By Vikki Perry
I know that I need to learn more about writing. I know that I will never learn all there is to know about writing. I know that my work will never be perfect.
I just used a rhetoric device called anaphora. Anaphora is emphasizing words by repeating them at the beginning of neighboring clauses; and I discovered it at Moonlight and Magnolias, a writers conference in Atlanta that is put on by the Georgia Romance Writers. I learned so much this weekend.
Friday Morning: Pitch Workshop – The pitch workshop was designed to allow you to practice your pitch before the agent and editor appointments begin.

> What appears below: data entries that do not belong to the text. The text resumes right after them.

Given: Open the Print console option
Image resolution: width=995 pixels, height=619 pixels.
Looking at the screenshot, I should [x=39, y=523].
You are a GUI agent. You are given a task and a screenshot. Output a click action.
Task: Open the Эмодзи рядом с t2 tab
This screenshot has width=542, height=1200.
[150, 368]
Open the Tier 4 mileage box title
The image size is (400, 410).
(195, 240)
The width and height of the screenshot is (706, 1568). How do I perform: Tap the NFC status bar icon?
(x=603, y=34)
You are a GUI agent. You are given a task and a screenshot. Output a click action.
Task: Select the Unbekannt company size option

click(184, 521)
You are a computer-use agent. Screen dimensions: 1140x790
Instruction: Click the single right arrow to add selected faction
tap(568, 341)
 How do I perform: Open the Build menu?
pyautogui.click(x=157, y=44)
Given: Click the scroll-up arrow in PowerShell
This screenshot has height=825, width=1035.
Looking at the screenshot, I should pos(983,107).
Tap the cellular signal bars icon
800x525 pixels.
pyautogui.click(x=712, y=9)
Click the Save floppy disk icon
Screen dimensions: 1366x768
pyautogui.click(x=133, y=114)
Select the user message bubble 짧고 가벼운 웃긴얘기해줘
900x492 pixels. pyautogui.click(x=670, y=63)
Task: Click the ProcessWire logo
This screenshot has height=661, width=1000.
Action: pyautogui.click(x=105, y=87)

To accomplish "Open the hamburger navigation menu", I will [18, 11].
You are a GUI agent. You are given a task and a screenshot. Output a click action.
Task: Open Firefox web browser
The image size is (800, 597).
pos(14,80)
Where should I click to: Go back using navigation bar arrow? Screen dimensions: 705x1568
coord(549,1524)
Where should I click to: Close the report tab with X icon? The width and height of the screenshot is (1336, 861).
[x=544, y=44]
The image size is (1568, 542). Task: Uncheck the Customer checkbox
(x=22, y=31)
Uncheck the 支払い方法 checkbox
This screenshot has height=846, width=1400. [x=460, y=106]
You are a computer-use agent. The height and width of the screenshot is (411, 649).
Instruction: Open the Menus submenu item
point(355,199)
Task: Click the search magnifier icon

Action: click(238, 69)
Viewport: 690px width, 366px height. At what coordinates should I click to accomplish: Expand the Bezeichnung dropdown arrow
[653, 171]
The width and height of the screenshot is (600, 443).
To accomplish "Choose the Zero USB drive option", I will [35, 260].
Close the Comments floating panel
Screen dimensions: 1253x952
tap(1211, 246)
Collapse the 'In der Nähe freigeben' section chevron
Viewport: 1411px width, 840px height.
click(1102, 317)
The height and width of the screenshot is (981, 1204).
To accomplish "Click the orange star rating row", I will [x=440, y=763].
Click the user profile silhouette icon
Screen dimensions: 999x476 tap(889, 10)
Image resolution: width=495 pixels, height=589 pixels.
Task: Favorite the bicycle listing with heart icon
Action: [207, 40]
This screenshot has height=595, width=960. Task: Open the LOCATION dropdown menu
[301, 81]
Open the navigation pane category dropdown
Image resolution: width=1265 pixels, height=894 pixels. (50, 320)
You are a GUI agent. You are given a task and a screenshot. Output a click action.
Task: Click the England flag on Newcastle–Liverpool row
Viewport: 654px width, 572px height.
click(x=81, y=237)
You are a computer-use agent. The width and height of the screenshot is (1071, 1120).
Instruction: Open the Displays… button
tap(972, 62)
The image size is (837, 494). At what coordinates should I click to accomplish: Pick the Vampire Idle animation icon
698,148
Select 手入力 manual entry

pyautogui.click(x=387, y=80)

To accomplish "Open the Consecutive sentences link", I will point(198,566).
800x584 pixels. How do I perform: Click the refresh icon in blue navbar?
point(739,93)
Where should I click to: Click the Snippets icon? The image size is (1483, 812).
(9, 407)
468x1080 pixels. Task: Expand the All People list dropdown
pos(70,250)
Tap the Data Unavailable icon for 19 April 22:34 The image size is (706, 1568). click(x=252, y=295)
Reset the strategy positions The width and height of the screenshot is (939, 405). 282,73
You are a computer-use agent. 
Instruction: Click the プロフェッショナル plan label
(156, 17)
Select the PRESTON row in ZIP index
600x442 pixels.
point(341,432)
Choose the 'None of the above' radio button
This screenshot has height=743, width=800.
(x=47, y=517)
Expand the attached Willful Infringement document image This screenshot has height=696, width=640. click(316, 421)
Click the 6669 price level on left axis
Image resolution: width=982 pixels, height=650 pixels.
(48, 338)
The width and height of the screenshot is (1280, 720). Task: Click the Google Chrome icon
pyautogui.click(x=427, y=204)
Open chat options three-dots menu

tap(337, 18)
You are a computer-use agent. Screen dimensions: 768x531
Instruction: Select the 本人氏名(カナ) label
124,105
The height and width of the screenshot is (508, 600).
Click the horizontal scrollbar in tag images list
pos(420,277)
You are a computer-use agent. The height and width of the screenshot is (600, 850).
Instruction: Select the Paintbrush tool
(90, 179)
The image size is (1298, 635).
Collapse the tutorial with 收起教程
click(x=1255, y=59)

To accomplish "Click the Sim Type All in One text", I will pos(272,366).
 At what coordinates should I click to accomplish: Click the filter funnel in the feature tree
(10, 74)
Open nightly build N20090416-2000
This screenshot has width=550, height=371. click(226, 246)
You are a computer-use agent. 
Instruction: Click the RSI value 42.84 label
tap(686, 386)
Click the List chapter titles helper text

Friday Afternoon: Intensive Workshop with Margie Lawson – Margie has created the most awesome system for analyzing and editing your own fiction.
Friday Evening: Plotting workshop – This may have been my favorite workshop of the conference. Three wonderful members of GRW showed us three different plotting techniques: collaging, clustering, and storyboarding. Collaging is taking pictures and words from magazines and arranging them on a large piece of paper until you have an idea. This would be great to use during those times when the idea well has run dry. The second method is clustering. Clustering is writing an idea in the middle of a page and webbing out from that idea, never letting your writing utensil stop moving. This is what I do, and it works! The third method is storyboarding and is borrowed from the moviemakers. By drawing pictures of key scenes and writing a short blurb underneath each one, you are able to write and visualize your story.
Saturday Morning Workshop: Deep Edits with Margie Lawson – Margie talked about using rhetoric devices to punch up your fiction.
Saturday Morning Workshop: The Hero’s Journey – This class was based heavily on the book, The Writer’s Journey by Christopher Vogler. It outlined a 12-stage framework that can be used when creating any story.
Saturday Morning Workshop: Why Gone with the Wind Wasn’t Set in Poughkeepsie. (What a great title!) The instructors talked about how sensory details can add to your story and how where you set the story can impact the plot.
Saturday Luncheon: The keynote speaker was Teresa Medieros, one of my all time favorite writers. I don’t remember the exact title of the speech, but I remember that it was really funny.
Saturday Afternoon Workshop: Revisions –The speaker reminded us that the goal is to get published and that it is ok to make changes to your story based on editor’s comments.
Saturday Afternoon Workshop: Backstory – The presenter talked about how information dumps were bad and how to “show” your backstory instead of “tell” your backstory.
Saturday Evening: The Maggies – Moonlight and Magnolias invited unpublished RWA members to submit manuscripts to be judged by agents and editors. On Saturday evening, they held an awards ceremony. It was fun, and I will submit next year.
Sunday Morning: Cold Reads – Two of the most informative hours of the conference because agents and editors gave their unfiltered reaction to query letters, synopsizes, and the first few pages of novels. Their comments were somewhat brutal, but we got insight into the brains of the people that we want to buy our novels and that is priceless.
Next year, I plan to return to M & M and take full advantage of all the opportunities that are offered.